Sementara komisioner Komisi Perlindungan Anak Indonesia (KPAI) Maria Ulfah Anshor yang menjadi narasumber dalam konferensi pers tersebut tidak bisa hadir karena ada kegiatan yang bersamaan. Tetapi ia menyampaikan posisinya dalam menyikapi surat pengkafiran anak SD melalui pesan whatsapp:
“Sikap saya sbb:
1) Fenomena sbgm dlm srt tsb menunjukkan bhw konflik politik dlm pilkada DKI yg tdk toleran dan mengkafirkan paslon lain mempengaruhi prilaku anak yg jg bersikap intoleran & mengkafirkan thd sesama anak. Kl dibiarkan kondisi tsb mnrt saya berbahaya bg tumbuh kembang anak krn telah tertanam benih2 intoleran dan sikap kebencian sejak dini thd sesama warga yg berbeda pilihan, apalagi hal tsb tjd pd anak usia SD;
2) saya scr pribadi maupun sbg komisioner sgt prihatin dg fenonena tsb, oleh karena itu menghimbau kpd orangtua, guru & masyarakat utk tdk melibatkan anak dlm konflik politik di pilkada atau di manapun dan tdk mengajak anak dlm forum2 politik praktis;
3) menghimbau kpd orgtua, guru dan masy utk mengajarkan dan membimbing kembali anak2 yg terpapar dampak negatif dr pilkada tsb dg menanamkan kembali nilai2 toleran, saling menghormati dan menghargai serta menjaga kebersamaan thd sesama warga negara Indonesia apapun agama dan pilihan politiknya;
4) menghimbau kpd kepala daerah dan Dinas Pendidikan utk memberi peringatan kpd guru2 yg melibatkan anak2 dlm politik praktis atau mengajarkan sikap2 intoleran tsb;
5) menghimbau kpd KPUD utk memberikan sanksi kpd parpol yg melibatkan anak dlm aktivitas politik.”

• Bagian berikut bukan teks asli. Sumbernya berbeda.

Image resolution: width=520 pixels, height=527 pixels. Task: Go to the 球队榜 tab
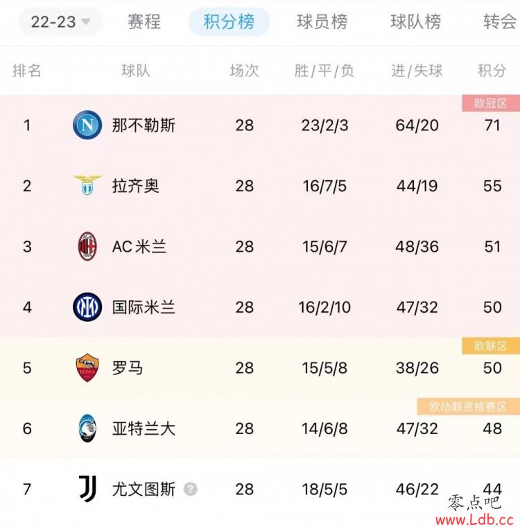point(415,22)
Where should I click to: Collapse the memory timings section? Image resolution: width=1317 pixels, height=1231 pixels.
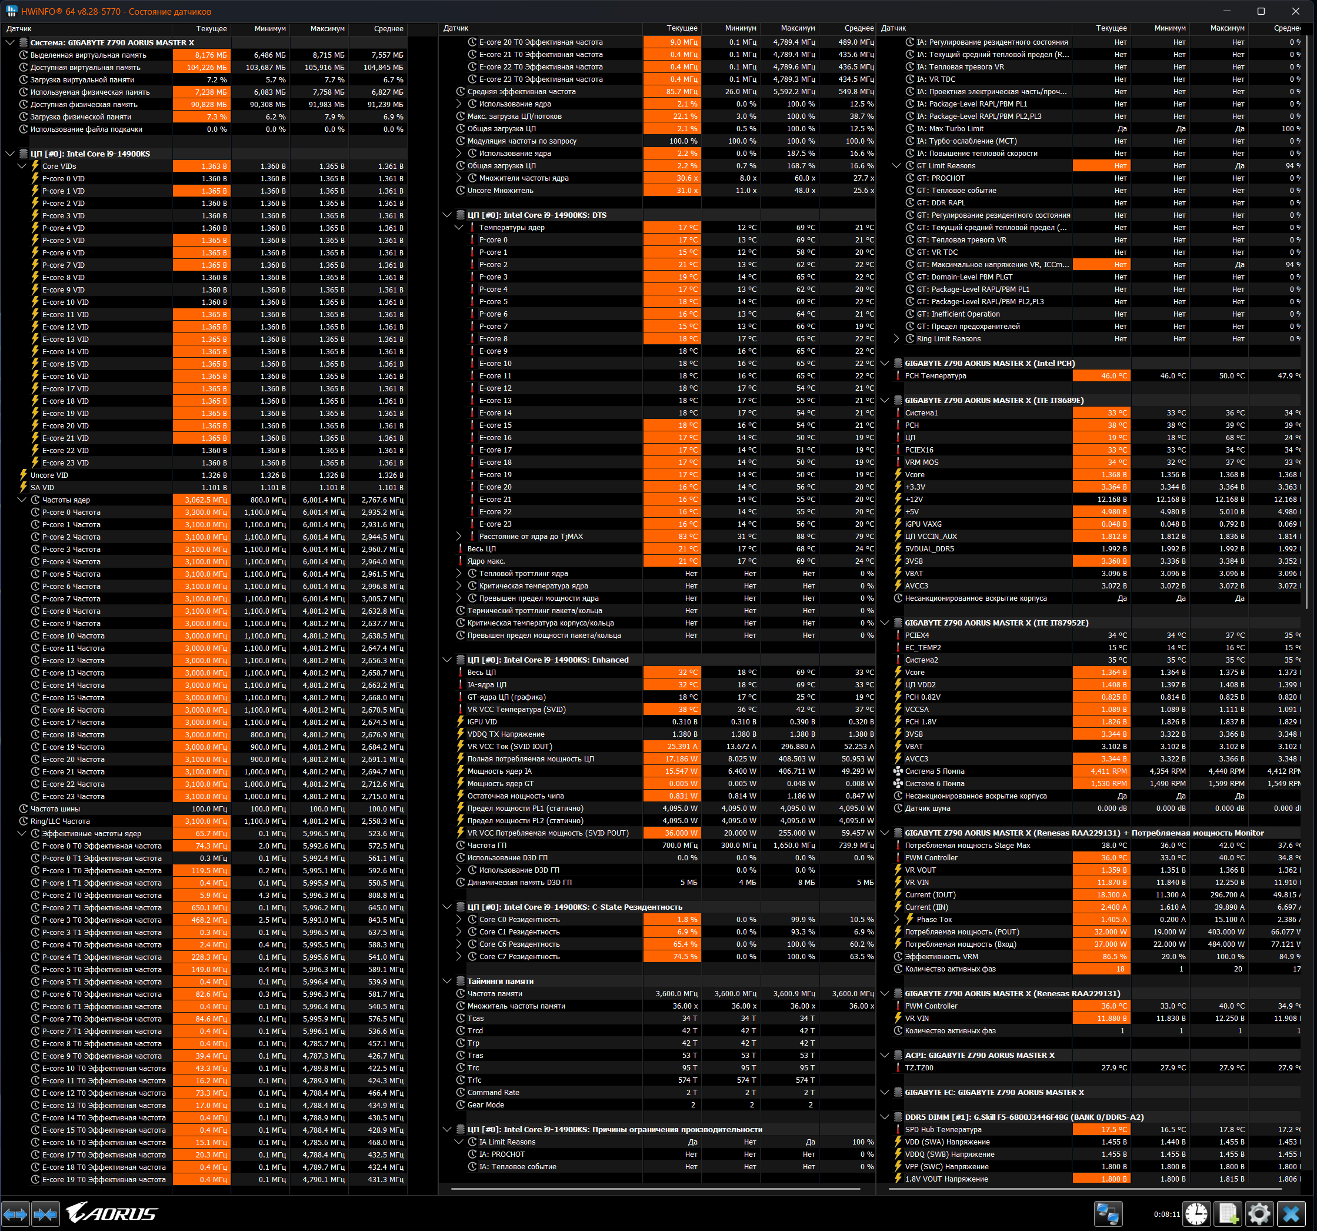[447, 982]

Sejalan dengan Maria Ulfah, Muhammad Hafiz dari Human Rights Working Group (HRWG) juga menyasar tanggung jawab negara yang mempunyai kewenangan untuk mengintervensi dengan cara menghentikan peredaran di dunia online video-video yang memanfaatkan anak yang dapat berakibat jauh terjerumus pada kebencian dan intoleransi pada perbedaan, radikalisme dan terorisme.
Terlebih lagi, Indonesia menjadi pionir atas terbitnya resolusi tentang memerangi intoleransi, diskriminasi, xenofobia dan kekerasan terhadap seseorang berbasis pada agama dan keyakinan.
Bersama-sama negara lainnya yang tergabung dalam OKI, tahun 2011 Indonesia ikut mengusulkannya menegaskan bahwa negara-negara muslim mendorong toleransi dan kebebasan beragama sebagai implementasi dari Resolusi 16/18 Dewan HAM PBB.
“Sebagai pionir resolusi OKI itu, negara punya tanggung jawab dalam menyelenggarakan pendidikan yang tidak mengajarkan agama yang melanggar prinsip-prinsip kebinekaan dan lebih mengembangkan civic education yang mampu meningkatkan toleransi anak-anak,” pungkasnya.